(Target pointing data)
• • •

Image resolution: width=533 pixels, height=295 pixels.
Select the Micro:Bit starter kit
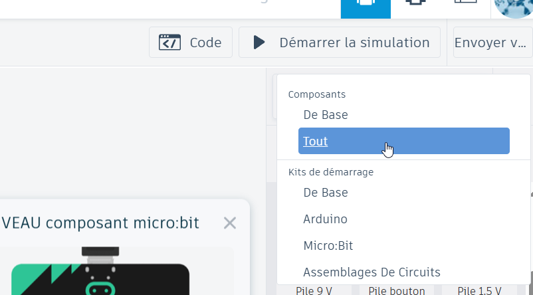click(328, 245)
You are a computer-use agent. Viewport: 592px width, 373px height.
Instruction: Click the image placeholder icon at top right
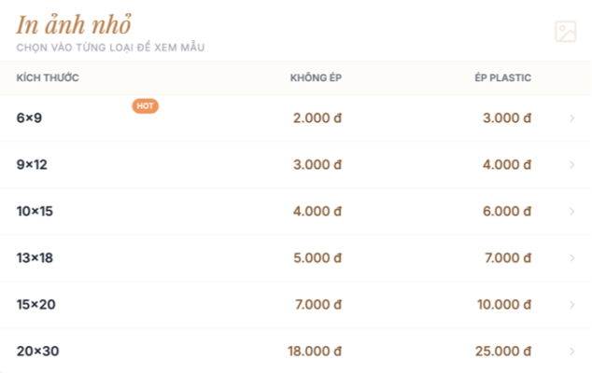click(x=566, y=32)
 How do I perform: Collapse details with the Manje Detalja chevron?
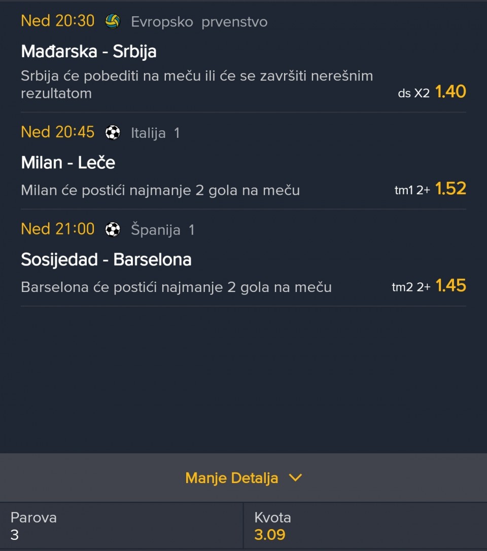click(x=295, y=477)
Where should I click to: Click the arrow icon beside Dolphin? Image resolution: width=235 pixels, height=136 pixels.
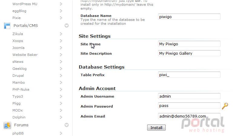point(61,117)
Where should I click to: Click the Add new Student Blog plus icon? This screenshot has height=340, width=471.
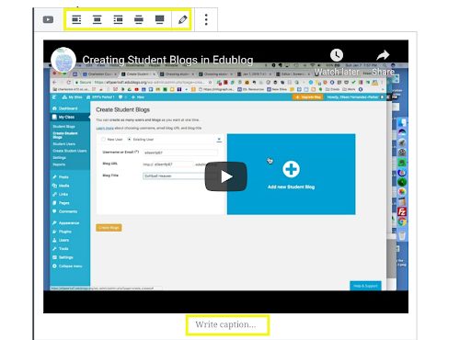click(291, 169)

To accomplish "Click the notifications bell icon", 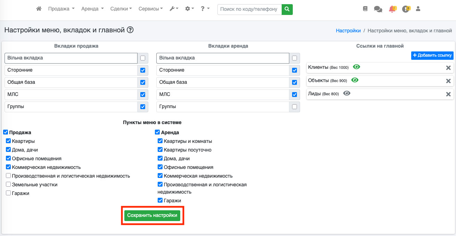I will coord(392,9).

• • •

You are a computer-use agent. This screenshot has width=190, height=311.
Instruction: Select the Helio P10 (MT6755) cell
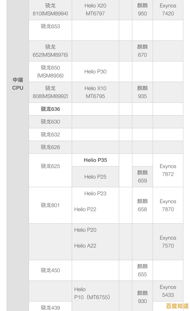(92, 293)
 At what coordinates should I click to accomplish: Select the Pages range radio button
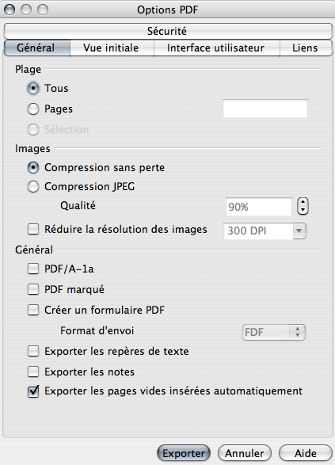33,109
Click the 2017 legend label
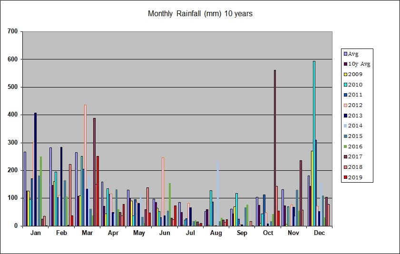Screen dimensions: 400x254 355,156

• • •

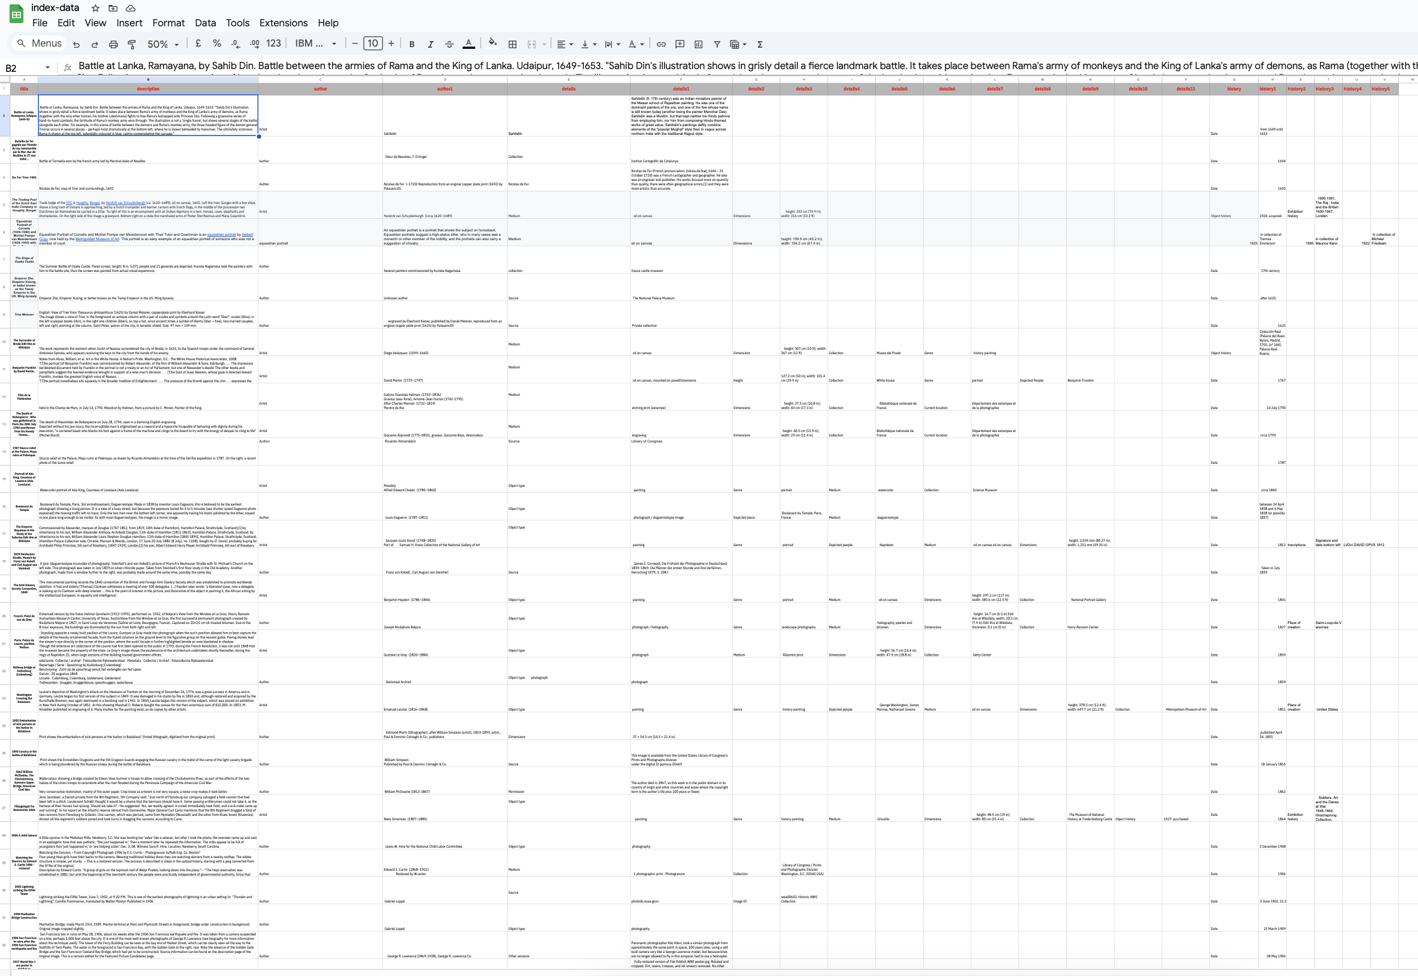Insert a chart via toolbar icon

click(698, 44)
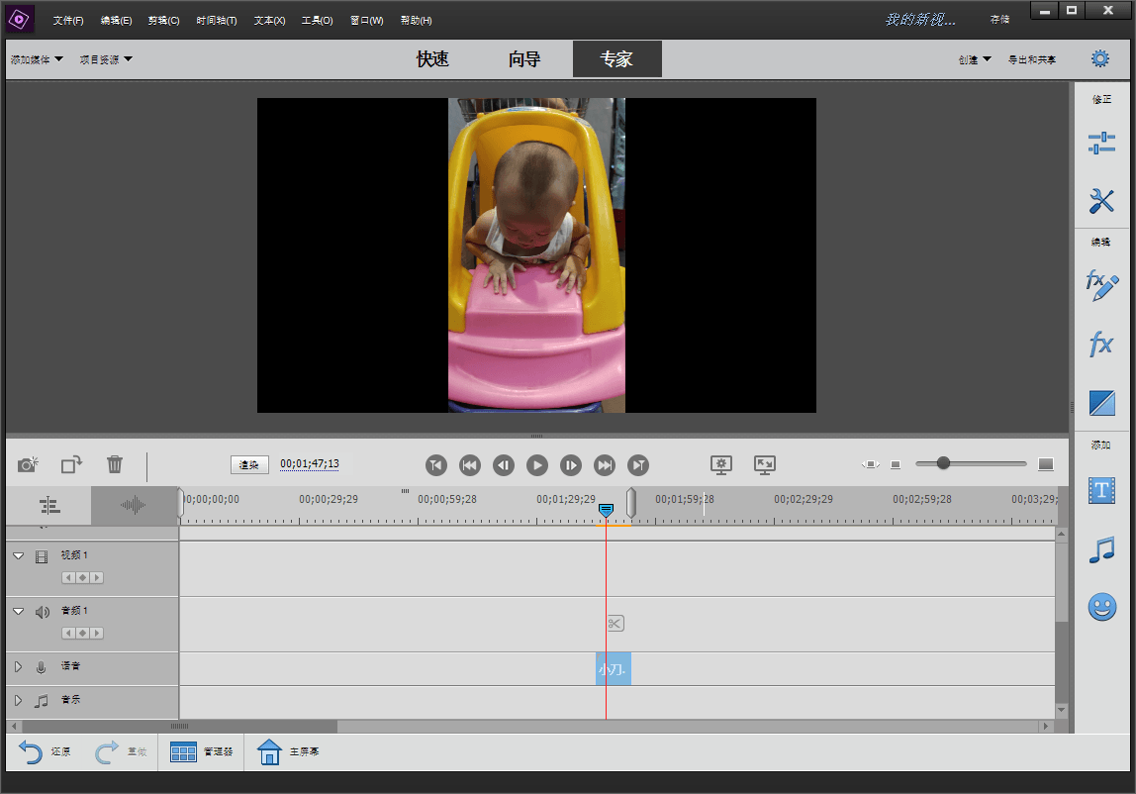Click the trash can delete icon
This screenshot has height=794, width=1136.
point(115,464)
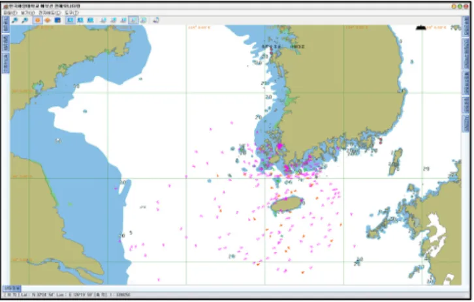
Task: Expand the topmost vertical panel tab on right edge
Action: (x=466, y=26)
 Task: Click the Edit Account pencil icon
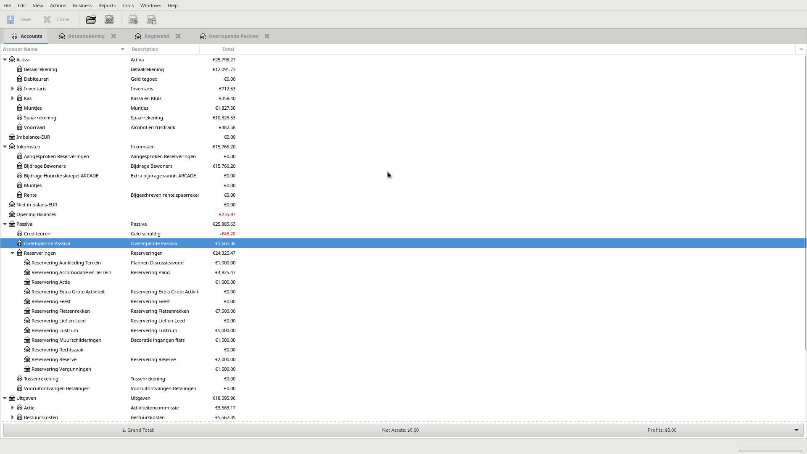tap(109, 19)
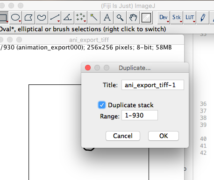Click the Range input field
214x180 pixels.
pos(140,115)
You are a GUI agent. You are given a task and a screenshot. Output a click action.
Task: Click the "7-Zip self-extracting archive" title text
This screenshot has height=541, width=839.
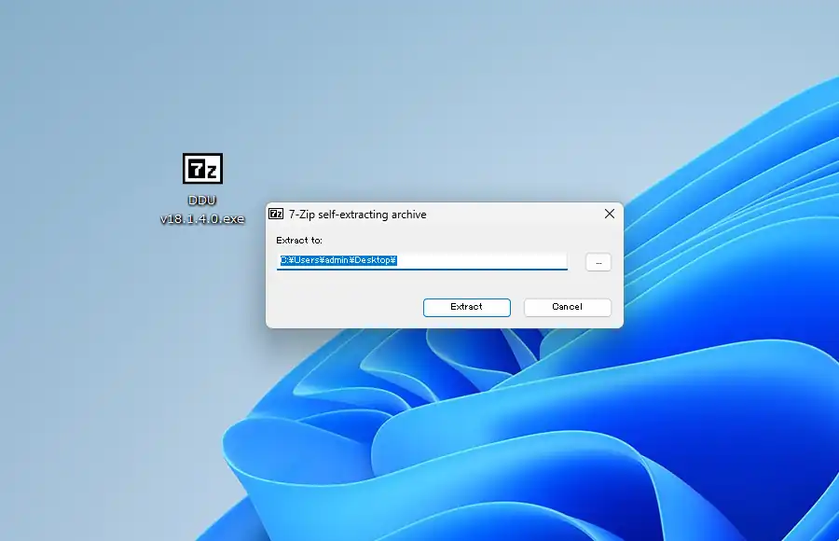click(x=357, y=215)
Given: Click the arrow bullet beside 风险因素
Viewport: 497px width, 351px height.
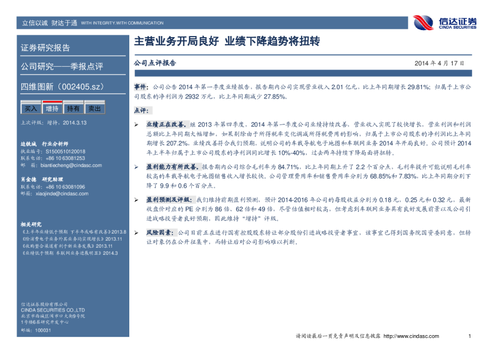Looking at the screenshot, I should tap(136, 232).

• • •

GIVEN REQUEST:
Give the material between the lines holding "You are a GUI" and "Looking at the", inclusive, as a JSON list of strings, one per line, with blank lines skipped and the pictures left out.

SOLUTION TO THIS EXERCISE:
[
  "You are a GUI agent. You are given a task and a screenshot. Output a click action.",
  "Task: Click the \"7-Zip self-extracting archive\" title text",
  "This screenshot has height=541, width=839.",
  "click(x=357, y=215)",
  "Given: Click the arrow bullet beside 风险因素",
  "Viewport: 497px width, 351px height.",
  "Looking at the screenshot, I should tap(136, 232)."
]